If she is miserable, and having social problems, and if she were my daughter, i'd find out if she needed some sort of help. that's my best answer.

2007-11-01 06:34:50 · answer #1 · answered by letterstoheather 7 · 1 0

Does she have a bed time? Does she eat a lot of sugar and junk food? If a child does not get enough sleep and is not eating healthy then they have behavior issues. Do her parents notice how rude she is or do they think she is funny?

My husband and I extended an invitation to frineds for a weeked at our vacation home. They brought there children which I was looking forward to as I love kids. The one child is 4 and a night mare. He broke several things around my house (example My screen door.) and a few other things. I felt it was the parents job to disaplin there own children however they did not think it was a problem. It was 11 pm and this kid would not go to bed. I found out later he sets his bed time. The next moring I got up to make cofee. The little one was eating potato chips at 8:30 am I asked the mother what I could make the children for breakfast? Eggs, Oatmeal, pancakes? The mother's response was I gave him ice cream earler as that is what he wanted. Don't make them anything.

NOw I know why this kid is out of control he does not get enough sleep and is bouncing off the wall all day on sugar. The father's responce is he blames his wife.

Please note, I am not trying to say that your granddaughter is in the same position or your children are bad parents however, there is a reason for her behavior and as a grandmother it is your place to find out what's the problem is.
This situation will only get worse. I would ask your son if he noticed her behavior. She is having problems at school in addition so it can not be everyone else.

Step in grandma as your son and daughter in law might not like it but, all will thank you later.

2007-11-02 02:30:01 · answer #2 · answered by Kat G 6 · 0 0

The first two posts were positive altho it's hard to put your place in order right?

You are your son's parent but the chosen behavior is not your son's behavior see - grandsweetie has to have people around her that will not give her excuses while present. You are her grand*mother* ok...means you've already been there and done the 0-18 parenting thing and she sees you as parent to her parent (family elder). On the other hand, there is your son who is her father and you, grandma who these days people are just starting to get it - grandparents are not cousins or the school bus driver. They don't dump their sons and daughter at 18 either, that's a rumor. By example, the bus driver and the cousin are people who have limited responsibility and time to teach or spend quality time. You weigh it out ...reflect, pray what ever it takes for you to come to a solution. The system does not need another family.

2007-11-01 06:53:25 · answer #3 · answered by GoodQuestion 6 · 0 0

Your son will probably only feel like you're butting in and nagging.

Since you're close to the girl and she confides in you, then maybe YOU should talk to her about her behavior. If she's having problems with other kids at school, it might be related to her behavior. It sounds like you're a good mentor for her, so why don't you talk to her about things and get to the bottom of the why she is acting that way and how she can start acting better.

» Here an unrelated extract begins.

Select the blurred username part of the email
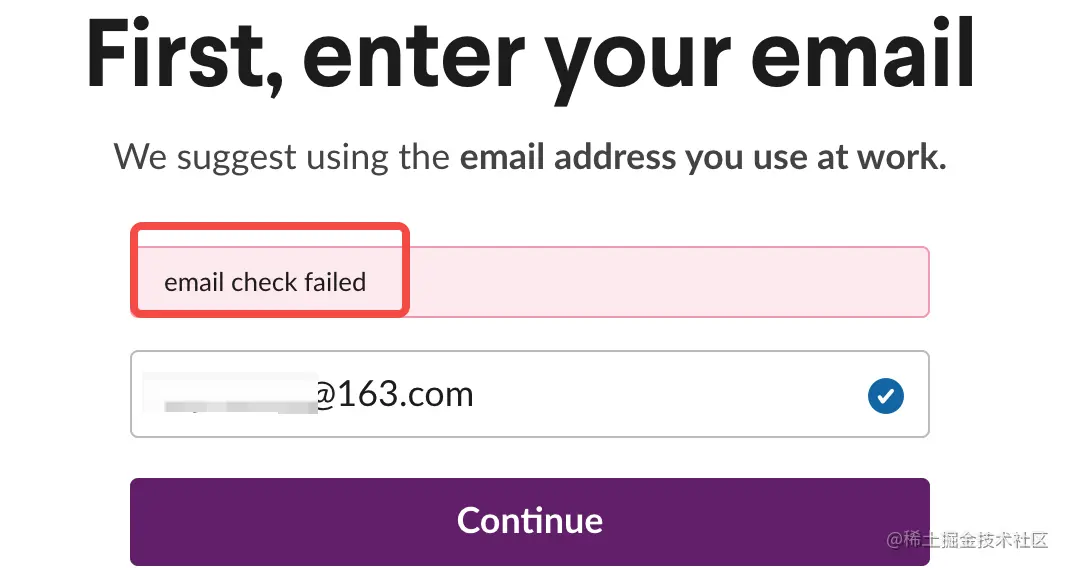This screenshot has width=1066, height=568. pyautogui.click(x=230, y=394)
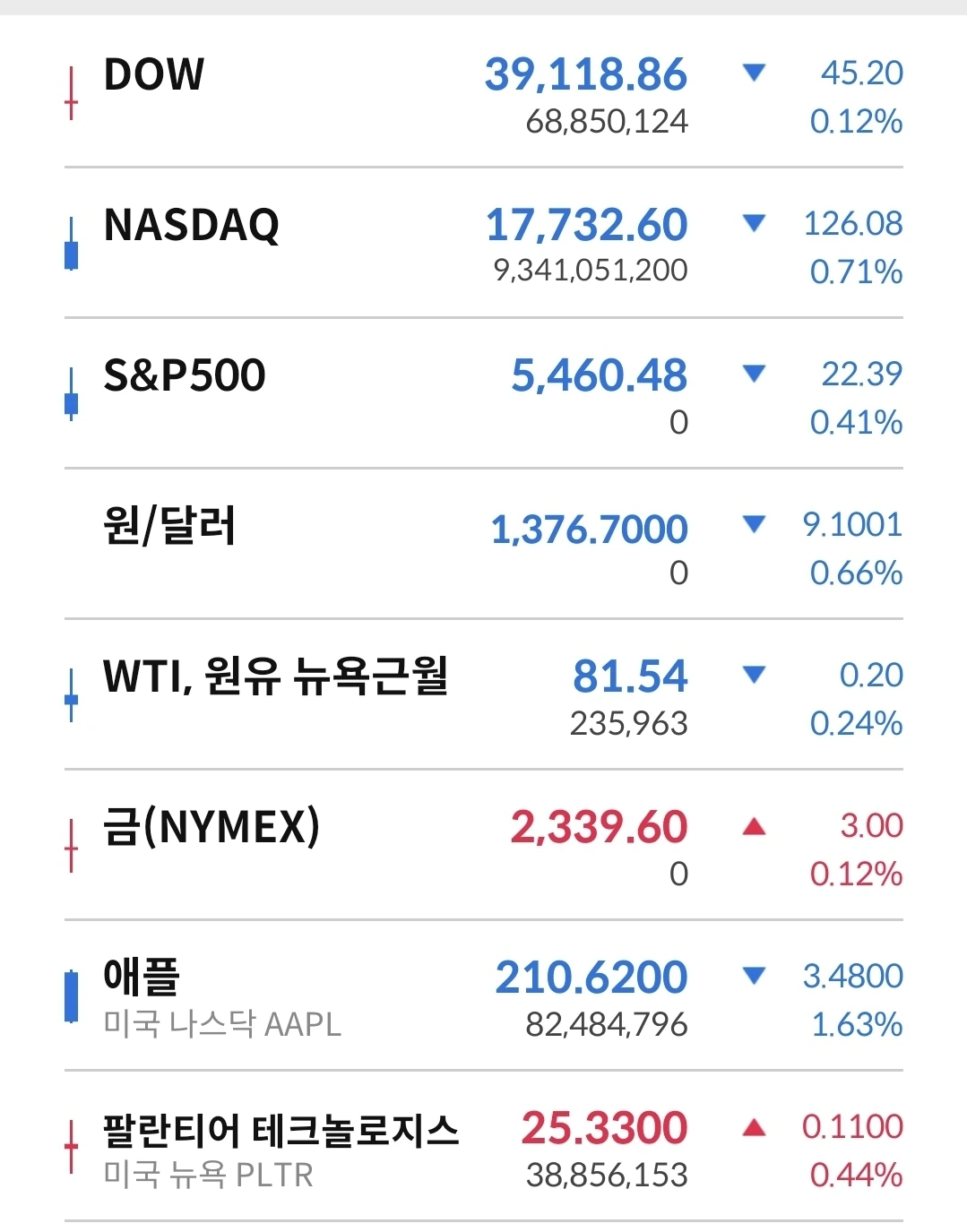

2007-11-01 06:33:41 · answer #4 · answered by Anonymous · 2 0

HELLO.................. your son and his wife have created this monster, let him know what a brat she is......she doesn't need help she needs disclipine!! I don't think anyone is surprised she doesn't have friends. That alone is a good indicator of what is going on!! If she was anyone else and not your granddaughter, what would you think of her behavior?? You can't change this, only mom and dad and if they don't well the little monster suffers.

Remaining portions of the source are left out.